9:54 | Al mediodía de Perú comenzará el recorrido de la llama por la capital argentina, en el que quedó descartado la presencia de Diego Maradona
Buenos Aires (EFE).- Buenos Aires ultima este viernes los preparativos para el histórico desfile de la antorcha olímpica, en medio de un fortísimo operativo de seguridad y de amenazas de lluvias y protestas de grupos chinos disidentes.
Con la ausencia confirmada del ex futbolista Diego Maradona, a quien los organizadores habían pensado como la personalidad que transportaría el fuego olímpico en el primer tramo del recorrido, la ceremonia comenzará hacia las 17:00 GMT (12:00 p.m. hora peruana) y se prevé que durará unas tres horas.
La antorcha visitará por primera vez en la historia a Argentina, el único país latinoamericano por donde pasará en su camino hacia los Juegos Olímpicos de Beijing, que se celebrarán en agosto.
En total son ochenta los elegidos para llevar la antorcha, la mayoría deportistas, en un recorrido de casi 14 kilómetros que unirá el selecto barrio de Puerto Madero, a orillas del Río de la Plata, con el Club Hípico Argentino, situado en la zona norte de la capital.
Antes de la largada, el bailarín clásico Iñaki Urlezaga ofrecerá un espectáculo de danza, mientras que para el cierre está programado un recital de los cantantes Soledad y Luciano Pereyra.

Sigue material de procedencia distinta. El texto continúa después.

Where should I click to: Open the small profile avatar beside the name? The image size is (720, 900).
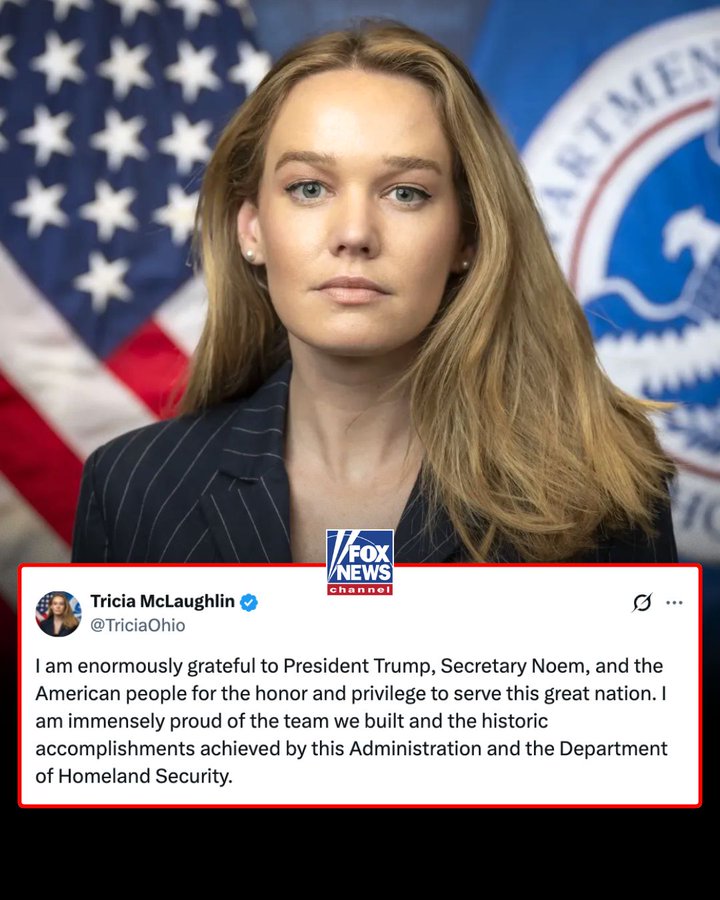tap(58, 614)
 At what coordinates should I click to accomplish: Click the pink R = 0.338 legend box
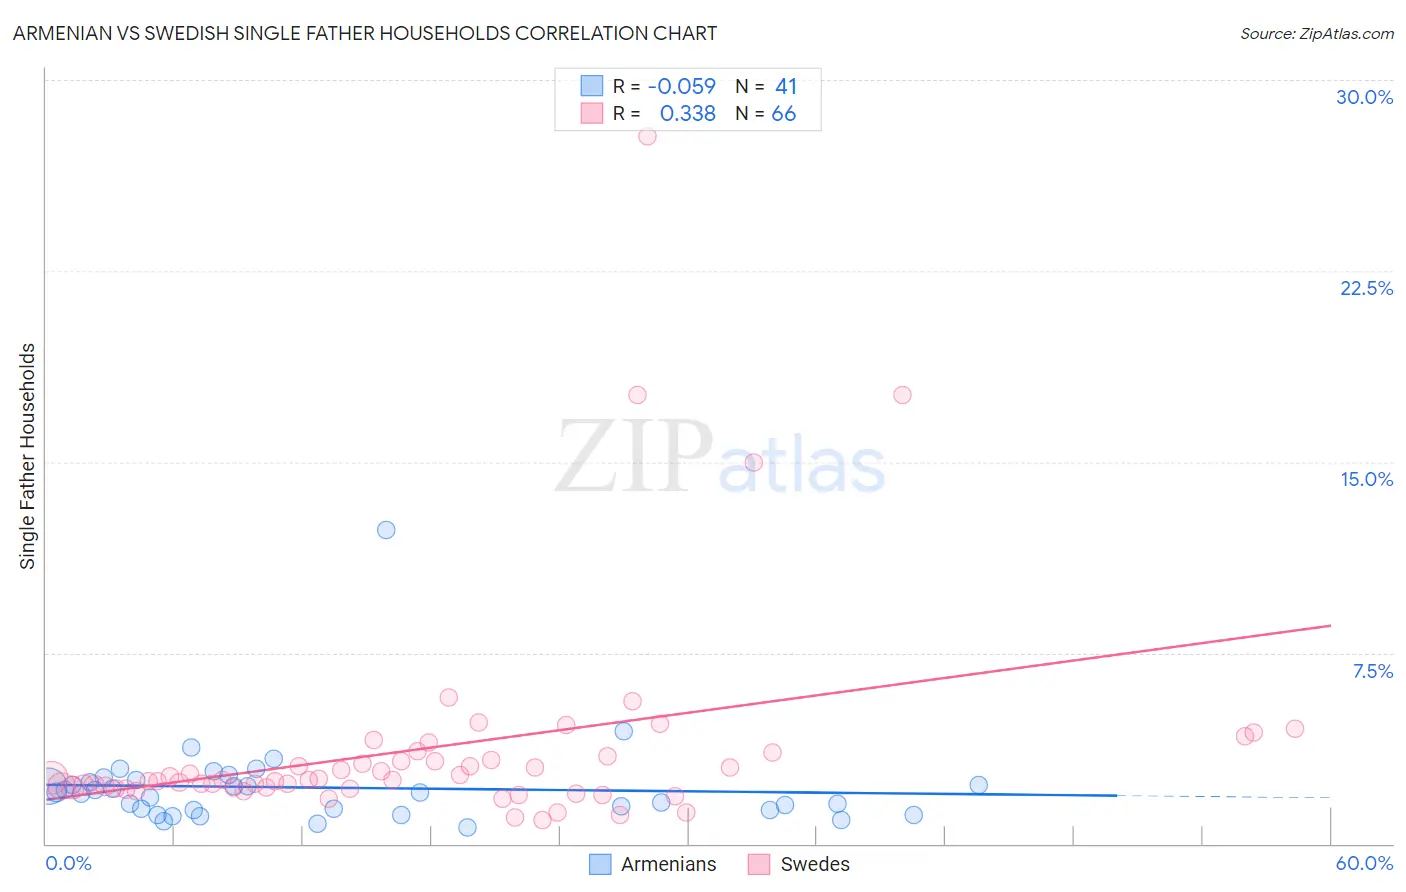click(592, 113)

Cada una de las personalidades que llevará la antorcha a pie hará con ella un recorrido de unos 200 metros, según explicaron los organizadores.
El primero en trasladarla será Carlos Espínola, triple medallista olímpico en vela, pero el fuego olímpico también pasará por las manos de la capitana de la selección de hockey Magdalena Aicega, plata en Sidney 2000; el ex futbolista Gabriel Batistuta y el jugador de la selección de rugby Manuel Contepomi.
En el tramo final del recorrido hasta el Club Hípico la portará la ex tenista Gabriela Sabatini, medalla de plata en los Juegos Olímpicos Seúl 88.
A pesar de que representantes en Argentina de agrupaciones internacionales contrarias al Gobierno de Beijing dijeron que no tienen intenciones de apagar la llama ni causar disturbios, los organizadores han previsto un gran operativo de seguridad.
La operación prevé la participación de 1.200 policías, 1.500 agentes de la Prefectura Naval y unos 3.000 voluntarios y trabajadores estatales. Las calles que atraviese la antorcha estarán cortadas por 10 minutos y volverán a abrirse al tránsito una vez que pase la multitud.